Wednesday, June 29, 2011

Birthday

So my birthday is coming up soon (by soon I mean like 3 weeks) and I am anxious/excited about it. My hubsand and I have been together for over six years and he has never thrown me anything, ever. Normally this wouldn't bug me except for the creation of this blog was because of a stupid bitch, and he threw this stupid bitch a surprise part to make her feel better. Last year for my husbands 25th birthday I threw him a surprise birthday party too! Not to say hey I think you should do this for me, but as a nice thing to do because he has never had a birthday party before. My husband said that he wouldn't throw me one until I stopped expecting it, and honestly that's really not how I work. I don't want the big extravagent get together with everyone getting plastered at a bar, I just want my friends to say hey "Happy Birthday, wanna come over and chill?". Last year was horrible because I was so depressed because my husband didn't say Happy Birthday to me. I was so destraught and sad and I just wanted the day to be over, we didn't do anything we just had supper with my parents and went home. Happy Birthday to me, yay. I am trying to be hopeful for this year because well now I am his wife..... Maybe that might make a difference??? I just want my friends around having fun and playing board games. I don't want anything special, I just want the ones that I love around me. But why can't my husband do something for me, regardless if I expect it or not. I just want someone to throw me something because I don't think I should have to plan my own fucking birthday......

Saturday, June 25, 2011

Busy busy busy

So today was like the perfect day for birth control. I babysat my nephews and niece ALL day, I was at their house at 7:30 this morning and I was there until 6:45 p.m. with the kids. I mean it was fun to spend the time with the kids but when you're not used to it, four kids thrown at you is alot!! Especially when the two youngest are less than a year apart and they are under the age of two and still in diapers.....So may day consisted of trying to keep four kids in line and not understanding the language of toddlers and all the while having two older boys who want to play a board game with me.. Why do I want these things??Glutton for punishment maybe? And I guess it is alot harder to know what to do with someone elses kids when you don't know the rules fully.

After babysitting I took a leap (I know you all should be proud) and I went out for supper with a new acquaintance to maybe make a new friend. We have gotten together with these people before and we had a blast! But the difference is that my out going husband was with me, this time I would have to brave it alone. Honestly, I do alot better when one person does most of the talking!!! It mades things soooooooooooooooooooo much better and it made me feel so much more comfortable! We talked about everything under the sun including religion, kids, marriage, friends everything!!! It was so nice to meet someone with common interests as me and in a committed relationship as this makes things easier. She invited me over to her place tomorrow evening to hang out and meet her cat!!! I am debating on wether or not I should go because I have SOO much laundry to do and I am getting together with my family in the afternoon to write thank you notes for the wedding (oops).

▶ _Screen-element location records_
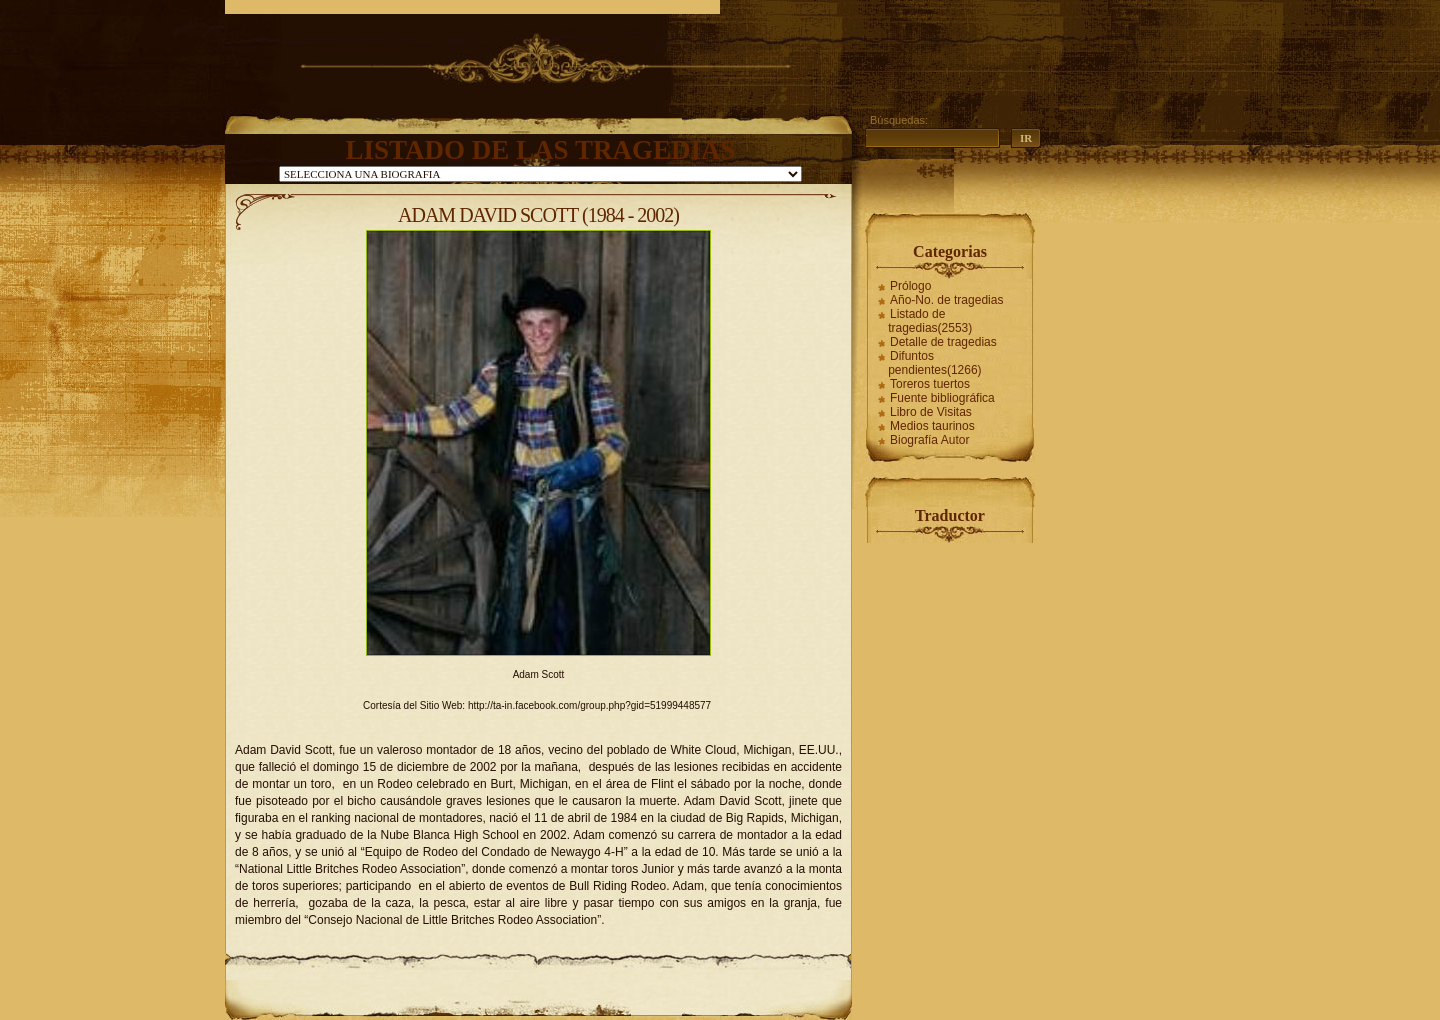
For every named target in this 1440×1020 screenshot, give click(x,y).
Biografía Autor (929, 440)
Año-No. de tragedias (946, 300)
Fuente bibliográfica (942, 398)
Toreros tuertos (930, 384)
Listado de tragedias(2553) (930, 321)
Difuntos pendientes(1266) (934, 363)
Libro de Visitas (931, 412)
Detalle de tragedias (943, 342)
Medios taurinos (932, 426)
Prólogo (910, 286)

▶ _Written instruction_
Please pull the passage of the blog post from "Saturday, June 25, 2011" to "the rules fully." and copy it word for word.

▶ _Output of the exercise_
Saturday, June 25, 2011

Busy busy busy

So today was like the perfect day for birth control. I babysat my nephews and niece ALL day, I was at their house at 7:30 this morning and I was there until 6:45 p.m. with the kids. I mean it was fun to spend the time with the kids but when you're not used to it, four kids thrown at you is alot!! Especially when the two youngest are less than a year apart and they are under the age of two and still in diapers.....So may day consisted of trying to keep four kids in line and not understanding the language of toddlers and all the while having two older boys who want to play a board game with me.. Why do I want these things??Glutton for punishment maybe? And I guess it is alot harder to know what to do with someone elses kids when you don't know the rules fully.